This year...  I feel a little like a stranger in my own life.  Marie is Home, we live in a new house.  A big house we bought for our large family...  it feels a little empty now.  We have a new baby (something I would have never seen coming this day last year).  She is a blessing, but with any new one we have been getting to know her.  Poor Sarah, we've been mired deep in the mud of sorrow all the while.  Still she is a blessing and she brings us so much joy.  My Josie is in kindergarten.  Not such a little girl anymore, still a shining star and a streak of light and sound.  Luke is my constant, that never changes with him.  He is still my safest place to be.

So many changes in one year, I feel like I'm standing still and the world is spinning around me so quickly that I can only make out bits and pieces.  The rest is a blur.  I am a little lost...

I have been praying almost all the time.  I pray for guidance, for my children, I pray thanksgiving that Marie is healed, I cry to Him that miss her.  I pray that this experience, this life of mine, this loss of my Perfect Princess is making me a better person.  I want to be more like the woman He created me to be.  Grief and sorrow suck.  It is the hardest thing I have ever endured and it will be for the rest of my life I think...  Still, my God is close now.  I feel Jesus with me constantly and that is my comfort.

We are slogging through, walking under a great weight, but here even in the darkness there is joy.  Even in the chaos and confusion and the grim light there is flashes.  It would be impossible not to take joy in Josie and Sarah...

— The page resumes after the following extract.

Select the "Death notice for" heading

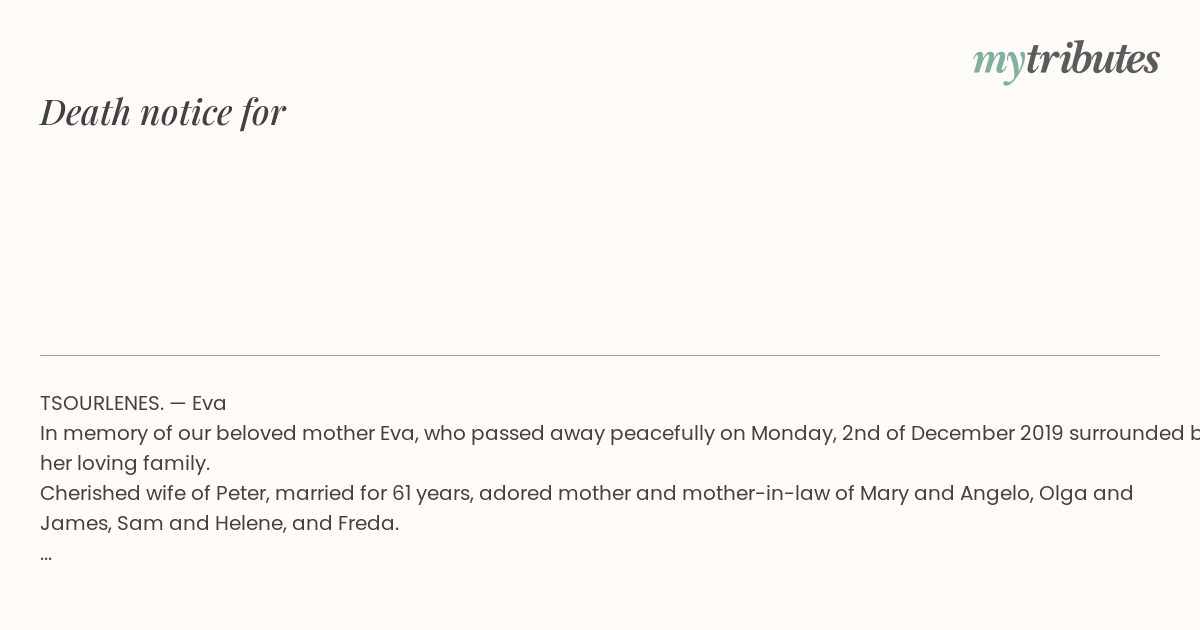[163, 112]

I am a different person from last year...  and completely different from the young girl that Luke married.  We have grown together...  I love him, and I could not be without him.  He is one of the greatest gifts of my life.

We are getting a sitter tonight and going to one of my favorite restaurants... last time we went was Valentines Day and I was pregnant then... tonight I get to have a margarita...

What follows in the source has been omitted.